Singapour, un grand maître du jeu géopolitique
La ville-État de Singapour est située à un point géostratégique clé, reliant les océans Indien et Pacifique. Ce fait permet au pays de jouer un rôle clé dans la géopolitique mondiale en ayant l'un des ports les plus importants du monde, en étant un centre important pour le commerce mondial, la finance, la logistique, l'innovation et en étant un élément fondamental des chaînes d'approvisionnement mondiales.
Malgré sa taille, Singapour dispose d'un important soft power, qui réside dans son économie dynamique et son modèle commercial attrayant. Et depuis son indépendance, elle a joué avec succès de la diplomatie comme outil stratégique.

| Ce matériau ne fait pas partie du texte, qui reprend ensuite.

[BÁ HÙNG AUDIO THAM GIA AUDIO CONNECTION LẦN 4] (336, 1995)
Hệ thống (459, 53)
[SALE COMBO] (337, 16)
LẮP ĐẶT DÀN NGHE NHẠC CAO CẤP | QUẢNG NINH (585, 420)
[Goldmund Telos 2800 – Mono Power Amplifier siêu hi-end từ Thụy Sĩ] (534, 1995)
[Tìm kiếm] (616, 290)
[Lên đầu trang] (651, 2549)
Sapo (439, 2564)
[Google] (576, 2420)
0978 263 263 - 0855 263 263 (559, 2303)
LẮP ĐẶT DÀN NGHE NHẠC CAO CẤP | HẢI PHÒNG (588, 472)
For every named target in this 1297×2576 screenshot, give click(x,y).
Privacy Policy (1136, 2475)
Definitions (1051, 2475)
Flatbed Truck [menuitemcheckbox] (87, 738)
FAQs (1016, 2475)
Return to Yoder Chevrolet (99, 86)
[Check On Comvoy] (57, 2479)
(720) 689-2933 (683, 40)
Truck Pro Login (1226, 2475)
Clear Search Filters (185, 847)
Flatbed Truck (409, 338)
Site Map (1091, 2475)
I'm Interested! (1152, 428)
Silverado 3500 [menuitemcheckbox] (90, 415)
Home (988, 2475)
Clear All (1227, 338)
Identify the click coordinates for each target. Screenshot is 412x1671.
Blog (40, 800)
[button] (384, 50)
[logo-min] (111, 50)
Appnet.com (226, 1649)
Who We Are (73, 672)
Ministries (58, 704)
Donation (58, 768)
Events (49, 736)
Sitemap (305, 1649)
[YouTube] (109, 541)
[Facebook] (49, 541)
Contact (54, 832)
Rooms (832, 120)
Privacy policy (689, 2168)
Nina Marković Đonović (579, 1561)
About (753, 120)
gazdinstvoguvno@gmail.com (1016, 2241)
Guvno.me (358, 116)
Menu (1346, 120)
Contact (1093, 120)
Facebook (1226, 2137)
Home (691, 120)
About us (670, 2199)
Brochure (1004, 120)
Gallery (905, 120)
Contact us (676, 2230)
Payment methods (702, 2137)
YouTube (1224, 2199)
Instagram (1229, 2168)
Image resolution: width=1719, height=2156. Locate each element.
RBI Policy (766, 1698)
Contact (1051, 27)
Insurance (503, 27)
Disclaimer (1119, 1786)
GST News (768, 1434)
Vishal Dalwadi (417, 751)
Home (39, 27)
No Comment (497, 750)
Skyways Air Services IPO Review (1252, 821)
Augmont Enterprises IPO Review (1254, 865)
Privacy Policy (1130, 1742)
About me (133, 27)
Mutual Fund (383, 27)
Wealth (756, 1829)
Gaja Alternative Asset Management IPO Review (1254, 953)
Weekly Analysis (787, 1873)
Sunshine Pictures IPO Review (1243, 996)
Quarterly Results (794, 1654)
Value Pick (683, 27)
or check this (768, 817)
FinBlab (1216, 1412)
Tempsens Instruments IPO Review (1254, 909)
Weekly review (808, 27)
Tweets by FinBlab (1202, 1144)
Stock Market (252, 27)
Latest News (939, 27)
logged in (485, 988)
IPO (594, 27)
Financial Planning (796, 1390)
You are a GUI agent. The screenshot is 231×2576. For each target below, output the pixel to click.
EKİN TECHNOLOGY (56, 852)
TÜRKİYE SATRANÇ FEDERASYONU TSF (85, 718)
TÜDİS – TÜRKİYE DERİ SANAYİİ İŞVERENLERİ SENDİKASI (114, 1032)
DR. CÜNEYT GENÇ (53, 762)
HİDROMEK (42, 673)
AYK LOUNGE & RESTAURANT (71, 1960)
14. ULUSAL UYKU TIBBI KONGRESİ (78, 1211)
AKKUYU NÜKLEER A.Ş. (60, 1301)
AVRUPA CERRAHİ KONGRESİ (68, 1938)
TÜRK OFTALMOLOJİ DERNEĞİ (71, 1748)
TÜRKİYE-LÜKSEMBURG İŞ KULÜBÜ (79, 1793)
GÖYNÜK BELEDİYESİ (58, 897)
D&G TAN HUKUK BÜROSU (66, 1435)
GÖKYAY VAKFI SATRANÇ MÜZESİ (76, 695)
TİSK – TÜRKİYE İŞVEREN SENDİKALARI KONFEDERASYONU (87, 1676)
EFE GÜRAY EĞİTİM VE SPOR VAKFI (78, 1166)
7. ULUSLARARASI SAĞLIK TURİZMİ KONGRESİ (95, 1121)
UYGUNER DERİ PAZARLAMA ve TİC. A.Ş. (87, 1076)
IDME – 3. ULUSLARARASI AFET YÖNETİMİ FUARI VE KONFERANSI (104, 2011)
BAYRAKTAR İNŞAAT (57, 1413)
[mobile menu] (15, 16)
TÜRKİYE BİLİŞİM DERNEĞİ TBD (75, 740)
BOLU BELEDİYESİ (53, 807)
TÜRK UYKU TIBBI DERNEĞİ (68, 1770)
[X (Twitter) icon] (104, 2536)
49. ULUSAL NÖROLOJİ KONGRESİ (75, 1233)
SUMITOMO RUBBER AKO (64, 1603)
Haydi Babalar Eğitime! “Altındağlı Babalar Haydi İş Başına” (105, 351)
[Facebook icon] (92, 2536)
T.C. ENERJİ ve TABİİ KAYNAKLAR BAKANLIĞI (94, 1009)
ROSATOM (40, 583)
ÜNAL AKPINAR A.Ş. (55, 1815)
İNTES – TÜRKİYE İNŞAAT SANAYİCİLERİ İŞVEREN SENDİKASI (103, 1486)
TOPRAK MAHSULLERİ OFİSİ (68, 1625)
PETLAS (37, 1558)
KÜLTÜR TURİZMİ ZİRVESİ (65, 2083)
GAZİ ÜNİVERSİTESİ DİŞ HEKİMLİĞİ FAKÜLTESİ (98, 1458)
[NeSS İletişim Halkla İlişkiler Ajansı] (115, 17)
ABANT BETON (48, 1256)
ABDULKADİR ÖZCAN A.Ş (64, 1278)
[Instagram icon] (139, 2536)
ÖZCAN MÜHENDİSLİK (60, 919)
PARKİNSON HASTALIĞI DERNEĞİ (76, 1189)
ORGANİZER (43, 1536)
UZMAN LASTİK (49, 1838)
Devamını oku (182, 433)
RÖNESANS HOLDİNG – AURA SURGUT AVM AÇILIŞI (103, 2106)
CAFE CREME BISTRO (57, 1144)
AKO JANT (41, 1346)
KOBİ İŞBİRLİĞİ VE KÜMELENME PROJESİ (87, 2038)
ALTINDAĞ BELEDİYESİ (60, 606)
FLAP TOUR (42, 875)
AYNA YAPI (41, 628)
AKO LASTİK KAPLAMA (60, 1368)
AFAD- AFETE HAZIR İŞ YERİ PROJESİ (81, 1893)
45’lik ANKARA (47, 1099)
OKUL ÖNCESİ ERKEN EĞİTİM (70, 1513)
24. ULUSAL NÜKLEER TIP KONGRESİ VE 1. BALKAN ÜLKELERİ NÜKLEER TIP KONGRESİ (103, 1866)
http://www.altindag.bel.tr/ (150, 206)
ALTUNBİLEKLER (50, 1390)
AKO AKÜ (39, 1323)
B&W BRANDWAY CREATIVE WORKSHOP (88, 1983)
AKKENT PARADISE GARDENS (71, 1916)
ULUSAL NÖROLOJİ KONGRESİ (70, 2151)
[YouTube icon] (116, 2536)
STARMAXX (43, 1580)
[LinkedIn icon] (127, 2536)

Singapour est situé dans la région indo-pacifique, qui est en train de devenir la région économique la plus importante du monde sur le plan stratégique, tant pour les États-Unis que pour la Chine. Cela a déclenché une bataille féroce entre les deux puissances pour attirer les pays qui composent la région dans leurs sphères d'influence respectives.
L'économie de Singapour étant fortement tributaire du commerce international, elle a tout intérêt à maintenir un système économique international ouvert et libre. Et la guerre commerciale entre les États-Unis et la Chine affecte déjà le commerce mondial et nuit à l'économie de Singapour. La cité-État est donc très claire sur sa politique de "neutralité" dans la rivalité entre les deux puissances, et vise à équilibrer ses relations avec les deux. Il ne veut pas choisir son camp. Le ministre des affaires étrangères de Singapour, Vivian Balakrishnan, a déclaré que la cité-État "sera pertinente et utile, mais ne sera pas utilisée" dans la rivalité entre les États-Unis et la Chine.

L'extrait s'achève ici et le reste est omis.